I’ve always been a very emotional person. But like many Asian American women, women in general, or women working in ministry, I have for a long time tried so hard to control my emotions through various means of suppression because I have often viewed them as a stumbling block: an obstacle to overcome in order to be the person God needs me to be.
When I was a child, though I felt and knew both then and now that I was deeply loved by those most important to me in my life, and that everyone who had a hand in raising me did their best to respond and love me in a way that would support a healthy, happy human being, I also had a feeling that my emotional displays were bigger than the average child’s, and that many people didn’t always know how to receive them. And so I used to hide my face or myself by running out of a room whenever I failed to successfully hold back tears.
When I was growing into my womanhood, sayings like “act like a lady, think like a man” or “act like a lady, think like a boss” were popular both in my own social circles and in popular culture. Female emotionality and vulnerable expressions of disappointment, hope, longing, desire, or even joy, were always transmutated into a hardened ambition, industriousness, aggressiveness, or cockiness.

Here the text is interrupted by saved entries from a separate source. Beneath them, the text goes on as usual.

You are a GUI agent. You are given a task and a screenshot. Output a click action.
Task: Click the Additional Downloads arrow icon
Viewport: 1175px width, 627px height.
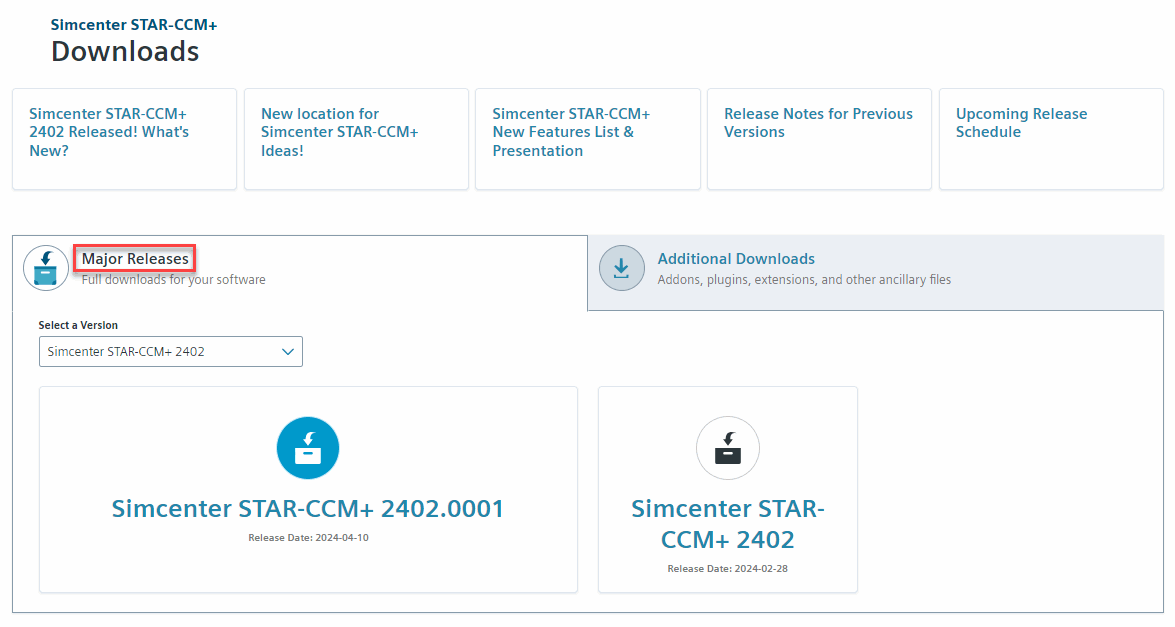621,268
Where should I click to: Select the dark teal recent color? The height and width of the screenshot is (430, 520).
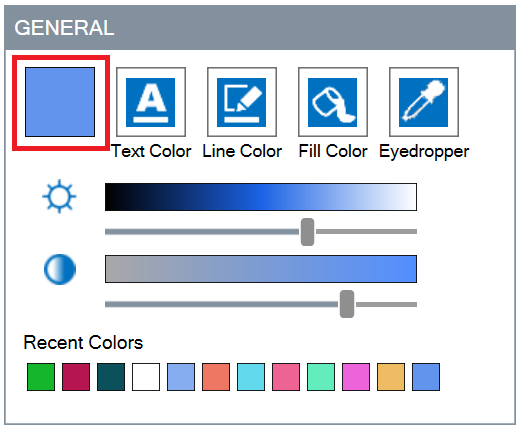[x=111, y=377]
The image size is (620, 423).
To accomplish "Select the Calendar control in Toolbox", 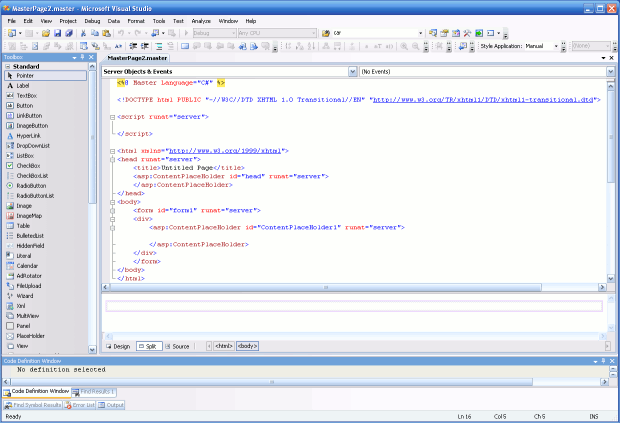I will pos(26,265).
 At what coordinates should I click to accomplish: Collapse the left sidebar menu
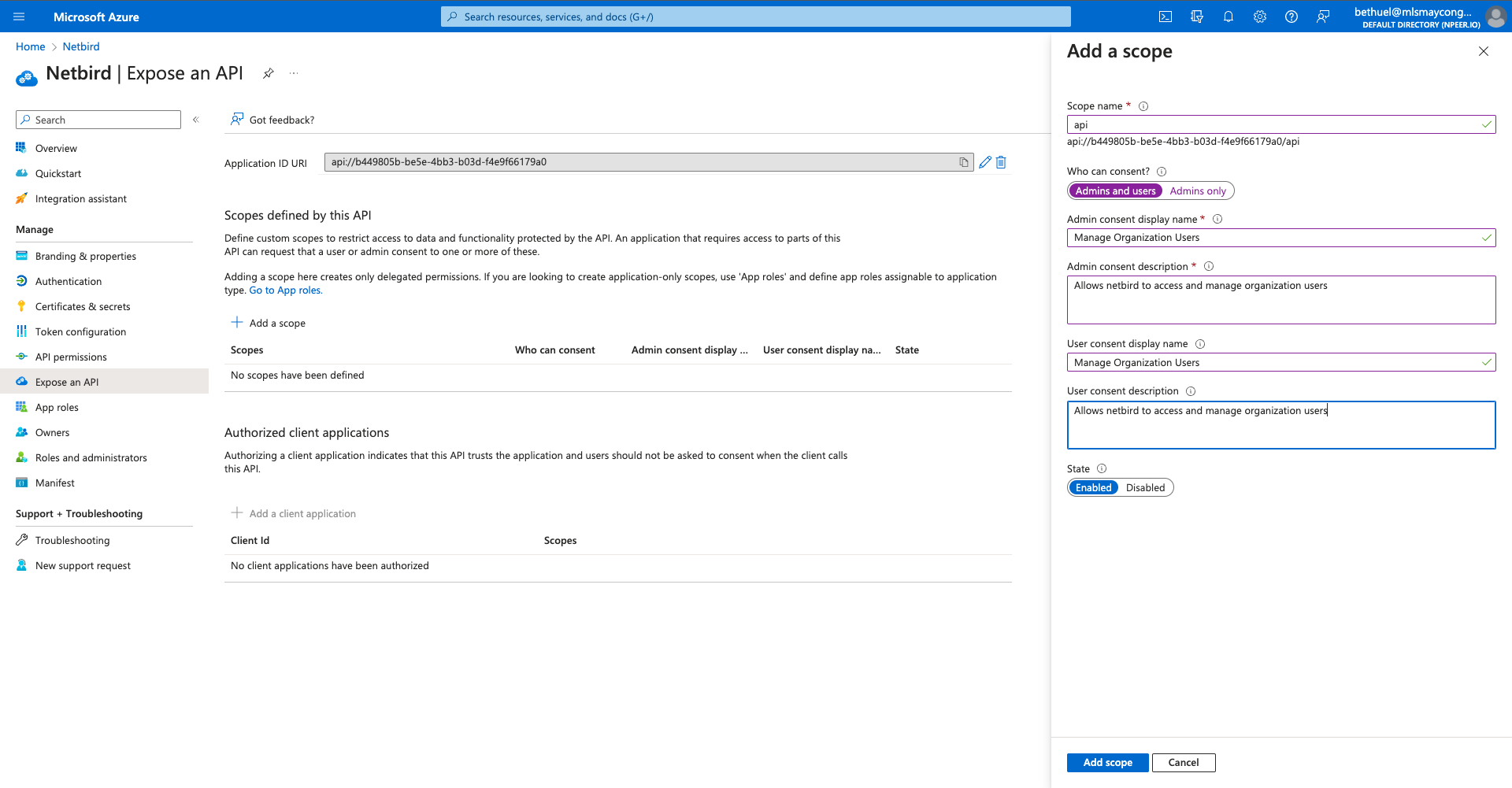[x=196, y=120]
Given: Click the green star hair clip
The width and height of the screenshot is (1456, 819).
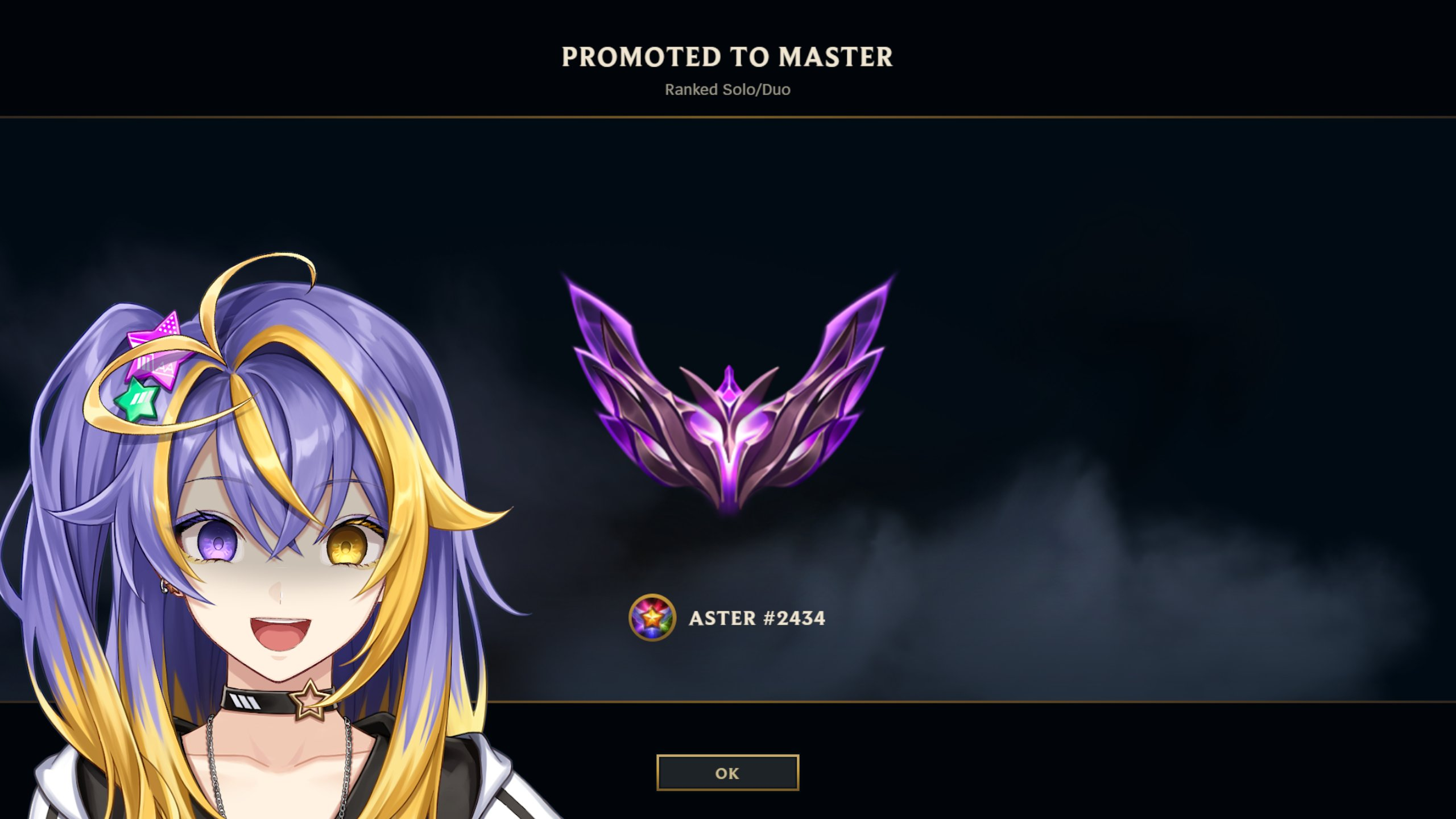Looking at the screenshot, I should point(137,400).
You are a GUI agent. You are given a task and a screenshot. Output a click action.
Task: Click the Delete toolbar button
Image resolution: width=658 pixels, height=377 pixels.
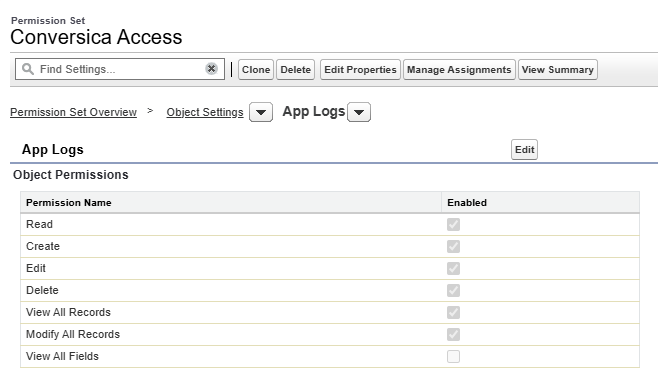click(x=295, y=69)
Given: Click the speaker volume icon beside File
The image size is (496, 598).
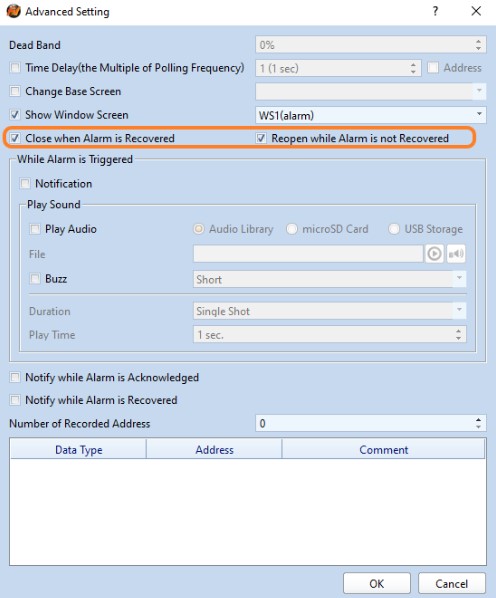Looking at the screenshot, I should click(456, 254).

If I wanted to be a “strong woman,” or a “bad b*tch” (which seemed desirable to me at the time), there was no space for tenderness or softness. I tried to entomb my more compassionate emotions in walls built of sarcasm, snark and sass, all held together by a generous slathering of “devil-may-care” bravado.
Later into my adulthood in my 30s, as I returned more regularly to church culture and resumed a regular Christian practice, I was relieved to find plenty of support from new and old friends and community members in the liberation of some of my long-suppressed emotions such as joy, hope, compassion and love. After years of fearing that I would be judged as “weak” or “less-than” for being tender-hearted, it was life-giving to feel that it was safe to express my feelings.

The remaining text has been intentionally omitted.